▸ INSTRUCTIONS TO FOLLOW: Scan the data below. Pull out each line where "computer" occurs.

▸ DATA PROVIDED:

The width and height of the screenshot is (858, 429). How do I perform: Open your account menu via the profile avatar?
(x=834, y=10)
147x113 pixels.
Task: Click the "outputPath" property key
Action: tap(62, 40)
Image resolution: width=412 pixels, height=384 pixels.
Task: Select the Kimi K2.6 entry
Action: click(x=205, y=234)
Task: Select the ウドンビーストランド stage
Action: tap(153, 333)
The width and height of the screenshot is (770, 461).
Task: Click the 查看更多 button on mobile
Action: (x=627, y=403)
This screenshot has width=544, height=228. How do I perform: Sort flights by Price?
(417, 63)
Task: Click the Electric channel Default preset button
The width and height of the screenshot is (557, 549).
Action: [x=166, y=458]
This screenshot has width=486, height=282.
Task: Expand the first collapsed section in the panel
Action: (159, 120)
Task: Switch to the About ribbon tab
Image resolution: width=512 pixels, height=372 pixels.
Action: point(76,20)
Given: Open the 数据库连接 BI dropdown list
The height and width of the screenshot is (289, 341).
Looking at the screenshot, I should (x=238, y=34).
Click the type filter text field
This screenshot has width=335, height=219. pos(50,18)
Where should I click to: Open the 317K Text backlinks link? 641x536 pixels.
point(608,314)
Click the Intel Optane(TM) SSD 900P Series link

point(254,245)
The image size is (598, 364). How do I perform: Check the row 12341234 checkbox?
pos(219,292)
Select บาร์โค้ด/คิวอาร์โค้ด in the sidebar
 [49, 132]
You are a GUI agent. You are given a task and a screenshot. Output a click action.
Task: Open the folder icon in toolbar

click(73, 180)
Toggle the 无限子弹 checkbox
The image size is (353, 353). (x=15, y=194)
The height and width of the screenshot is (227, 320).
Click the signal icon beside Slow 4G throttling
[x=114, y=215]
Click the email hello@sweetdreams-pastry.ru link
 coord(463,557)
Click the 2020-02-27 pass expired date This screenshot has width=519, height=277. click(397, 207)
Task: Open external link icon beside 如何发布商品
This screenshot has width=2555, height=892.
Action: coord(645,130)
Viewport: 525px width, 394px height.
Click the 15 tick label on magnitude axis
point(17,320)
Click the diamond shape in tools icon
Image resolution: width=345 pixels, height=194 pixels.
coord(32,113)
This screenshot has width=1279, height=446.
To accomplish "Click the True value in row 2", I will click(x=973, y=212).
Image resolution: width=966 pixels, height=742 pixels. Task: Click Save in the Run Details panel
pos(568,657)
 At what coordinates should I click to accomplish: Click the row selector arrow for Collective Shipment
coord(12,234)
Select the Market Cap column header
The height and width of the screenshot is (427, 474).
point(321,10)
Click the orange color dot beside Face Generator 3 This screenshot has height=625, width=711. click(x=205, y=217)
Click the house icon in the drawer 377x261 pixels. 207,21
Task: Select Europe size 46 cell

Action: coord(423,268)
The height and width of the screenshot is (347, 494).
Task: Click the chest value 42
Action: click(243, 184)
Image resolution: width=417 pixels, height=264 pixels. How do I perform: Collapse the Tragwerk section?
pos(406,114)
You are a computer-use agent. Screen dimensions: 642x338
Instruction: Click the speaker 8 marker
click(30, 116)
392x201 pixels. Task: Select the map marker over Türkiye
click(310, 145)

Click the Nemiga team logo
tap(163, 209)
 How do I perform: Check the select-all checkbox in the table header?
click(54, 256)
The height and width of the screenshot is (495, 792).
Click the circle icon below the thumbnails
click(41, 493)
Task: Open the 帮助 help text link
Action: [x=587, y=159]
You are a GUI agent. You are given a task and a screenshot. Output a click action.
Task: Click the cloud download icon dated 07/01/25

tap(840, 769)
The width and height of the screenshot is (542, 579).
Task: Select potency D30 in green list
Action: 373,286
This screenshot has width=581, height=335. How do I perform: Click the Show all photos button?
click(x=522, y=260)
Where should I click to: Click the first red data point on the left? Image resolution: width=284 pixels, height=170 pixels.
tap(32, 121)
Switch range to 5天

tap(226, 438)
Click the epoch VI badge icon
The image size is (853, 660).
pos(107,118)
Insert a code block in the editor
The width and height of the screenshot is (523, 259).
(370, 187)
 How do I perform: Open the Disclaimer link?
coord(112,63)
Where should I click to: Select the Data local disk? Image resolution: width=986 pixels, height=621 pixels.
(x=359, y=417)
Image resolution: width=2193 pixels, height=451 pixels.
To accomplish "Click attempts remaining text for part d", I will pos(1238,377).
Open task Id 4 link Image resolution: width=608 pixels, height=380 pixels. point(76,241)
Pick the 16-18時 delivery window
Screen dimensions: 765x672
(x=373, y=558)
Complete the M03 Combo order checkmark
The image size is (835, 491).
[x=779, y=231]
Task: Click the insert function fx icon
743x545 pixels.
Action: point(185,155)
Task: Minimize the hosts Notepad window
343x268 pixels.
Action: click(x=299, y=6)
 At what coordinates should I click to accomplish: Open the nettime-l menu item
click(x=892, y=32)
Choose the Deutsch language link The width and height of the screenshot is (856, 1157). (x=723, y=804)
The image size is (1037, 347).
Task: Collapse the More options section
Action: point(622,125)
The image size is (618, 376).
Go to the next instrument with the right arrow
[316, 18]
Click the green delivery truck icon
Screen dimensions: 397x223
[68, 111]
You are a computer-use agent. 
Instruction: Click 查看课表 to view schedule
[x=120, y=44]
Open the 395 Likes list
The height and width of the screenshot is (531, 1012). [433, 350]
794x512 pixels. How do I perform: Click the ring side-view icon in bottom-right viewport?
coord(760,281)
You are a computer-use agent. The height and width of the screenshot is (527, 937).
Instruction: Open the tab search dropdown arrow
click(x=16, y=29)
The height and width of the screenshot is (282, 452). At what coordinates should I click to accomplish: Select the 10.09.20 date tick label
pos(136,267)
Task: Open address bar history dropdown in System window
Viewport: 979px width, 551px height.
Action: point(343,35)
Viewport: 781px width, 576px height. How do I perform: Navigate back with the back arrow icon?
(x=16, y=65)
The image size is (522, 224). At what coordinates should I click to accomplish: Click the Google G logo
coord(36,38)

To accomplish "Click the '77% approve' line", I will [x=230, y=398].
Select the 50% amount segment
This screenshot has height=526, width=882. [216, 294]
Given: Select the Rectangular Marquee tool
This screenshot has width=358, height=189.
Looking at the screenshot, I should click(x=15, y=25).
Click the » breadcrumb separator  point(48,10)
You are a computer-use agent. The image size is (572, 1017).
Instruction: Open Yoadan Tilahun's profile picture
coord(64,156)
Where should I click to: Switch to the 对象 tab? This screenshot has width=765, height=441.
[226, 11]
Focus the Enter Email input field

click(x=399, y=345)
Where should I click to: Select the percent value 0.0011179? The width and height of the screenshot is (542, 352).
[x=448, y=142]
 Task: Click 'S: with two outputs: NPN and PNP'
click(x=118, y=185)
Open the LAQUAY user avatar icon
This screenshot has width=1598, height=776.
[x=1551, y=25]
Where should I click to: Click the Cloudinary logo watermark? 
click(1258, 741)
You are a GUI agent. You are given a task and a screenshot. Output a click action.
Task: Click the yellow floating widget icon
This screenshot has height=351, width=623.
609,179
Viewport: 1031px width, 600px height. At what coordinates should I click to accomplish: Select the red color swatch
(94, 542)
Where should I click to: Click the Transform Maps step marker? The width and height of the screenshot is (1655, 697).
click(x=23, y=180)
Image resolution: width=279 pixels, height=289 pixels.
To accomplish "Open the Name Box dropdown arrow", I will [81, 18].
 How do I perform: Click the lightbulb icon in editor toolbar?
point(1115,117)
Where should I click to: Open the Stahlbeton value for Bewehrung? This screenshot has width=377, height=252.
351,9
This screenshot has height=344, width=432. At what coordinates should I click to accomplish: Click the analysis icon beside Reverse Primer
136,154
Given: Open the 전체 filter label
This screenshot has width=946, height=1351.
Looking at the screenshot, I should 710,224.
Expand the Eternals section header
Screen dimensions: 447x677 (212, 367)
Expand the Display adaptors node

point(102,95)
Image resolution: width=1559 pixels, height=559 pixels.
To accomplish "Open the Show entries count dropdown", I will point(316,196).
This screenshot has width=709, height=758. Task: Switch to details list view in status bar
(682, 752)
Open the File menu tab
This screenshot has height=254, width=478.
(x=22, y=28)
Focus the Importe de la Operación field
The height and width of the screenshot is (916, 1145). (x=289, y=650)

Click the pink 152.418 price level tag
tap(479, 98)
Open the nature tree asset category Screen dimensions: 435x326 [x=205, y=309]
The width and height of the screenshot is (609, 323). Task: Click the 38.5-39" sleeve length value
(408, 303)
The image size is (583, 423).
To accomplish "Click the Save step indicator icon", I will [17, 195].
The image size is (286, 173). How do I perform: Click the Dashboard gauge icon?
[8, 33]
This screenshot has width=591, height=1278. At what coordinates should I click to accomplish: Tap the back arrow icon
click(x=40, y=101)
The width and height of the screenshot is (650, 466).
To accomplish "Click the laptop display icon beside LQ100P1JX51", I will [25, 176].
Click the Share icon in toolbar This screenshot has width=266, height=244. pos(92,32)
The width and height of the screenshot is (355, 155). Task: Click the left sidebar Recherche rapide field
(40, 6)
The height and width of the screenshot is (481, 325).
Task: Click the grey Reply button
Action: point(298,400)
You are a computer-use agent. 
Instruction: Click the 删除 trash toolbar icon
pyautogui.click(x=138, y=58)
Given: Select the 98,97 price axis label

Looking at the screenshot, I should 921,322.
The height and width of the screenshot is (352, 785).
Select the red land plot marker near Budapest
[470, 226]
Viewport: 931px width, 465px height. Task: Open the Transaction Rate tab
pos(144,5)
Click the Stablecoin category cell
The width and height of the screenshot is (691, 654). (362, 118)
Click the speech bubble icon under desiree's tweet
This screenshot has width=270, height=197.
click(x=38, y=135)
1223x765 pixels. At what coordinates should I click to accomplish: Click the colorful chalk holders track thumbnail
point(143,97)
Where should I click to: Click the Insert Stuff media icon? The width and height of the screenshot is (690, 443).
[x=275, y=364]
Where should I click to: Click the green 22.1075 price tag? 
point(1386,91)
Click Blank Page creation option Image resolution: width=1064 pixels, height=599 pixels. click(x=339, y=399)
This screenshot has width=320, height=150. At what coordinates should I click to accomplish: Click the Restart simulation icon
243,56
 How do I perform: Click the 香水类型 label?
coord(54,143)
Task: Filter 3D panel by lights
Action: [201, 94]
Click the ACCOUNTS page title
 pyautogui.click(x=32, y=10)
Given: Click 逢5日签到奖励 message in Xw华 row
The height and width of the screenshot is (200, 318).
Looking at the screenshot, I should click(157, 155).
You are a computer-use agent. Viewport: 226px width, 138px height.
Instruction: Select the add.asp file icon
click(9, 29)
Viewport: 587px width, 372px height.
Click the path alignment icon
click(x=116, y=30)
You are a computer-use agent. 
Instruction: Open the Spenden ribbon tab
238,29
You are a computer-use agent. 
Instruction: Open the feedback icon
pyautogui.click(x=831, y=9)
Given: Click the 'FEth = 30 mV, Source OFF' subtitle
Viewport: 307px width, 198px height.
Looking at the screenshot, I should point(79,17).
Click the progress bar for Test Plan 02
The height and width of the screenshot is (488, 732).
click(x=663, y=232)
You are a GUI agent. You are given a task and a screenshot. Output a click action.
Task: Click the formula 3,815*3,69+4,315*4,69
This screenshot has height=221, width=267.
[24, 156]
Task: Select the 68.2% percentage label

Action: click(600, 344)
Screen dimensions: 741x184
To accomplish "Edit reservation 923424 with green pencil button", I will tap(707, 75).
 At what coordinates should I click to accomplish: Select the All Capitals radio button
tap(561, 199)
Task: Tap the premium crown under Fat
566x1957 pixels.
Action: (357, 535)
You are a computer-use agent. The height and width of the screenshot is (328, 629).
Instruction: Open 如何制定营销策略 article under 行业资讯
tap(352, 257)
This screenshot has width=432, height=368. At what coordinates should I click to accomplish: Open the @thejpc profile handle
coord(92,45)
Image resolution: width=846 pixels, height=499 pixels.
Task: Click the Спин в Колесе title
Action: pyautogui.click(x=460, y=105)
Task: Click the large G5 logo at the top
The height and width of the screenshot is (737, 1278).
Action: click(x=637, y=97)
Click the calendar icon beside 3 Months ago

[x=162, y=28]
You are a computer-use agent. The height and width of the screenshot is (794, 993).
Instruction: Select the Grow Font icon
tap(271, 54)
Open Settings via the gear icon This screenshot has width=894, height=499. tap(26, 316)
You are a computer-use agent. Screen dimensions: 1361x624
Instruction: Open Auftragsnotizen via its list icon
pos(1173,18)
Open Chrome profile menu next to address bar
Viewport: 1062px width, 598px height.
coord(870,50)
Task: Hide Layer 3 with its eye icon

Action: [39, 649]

▸ RESULT:
You are a computer-use agent. Screen dimensions: 642x338
You are a computer-use agent. 
You are a computer-use agent. The height and width of the screenshot is (527, 937).
You are a computer-use agent. The image size is (572, 1017).
You are a computer-use agent. 
You are a computer-use agent. Viewport: 226px width, 138px height.
You are a computer-use agent. 
You are a computer-use agent. 
You are a computer-use agent. The height and width of the screenshot is (328, 629).
You are a computer-use agent. The height and width of the screenshot is (794, 993).
You are a computer-use agent. Screen dimensions: 1361x624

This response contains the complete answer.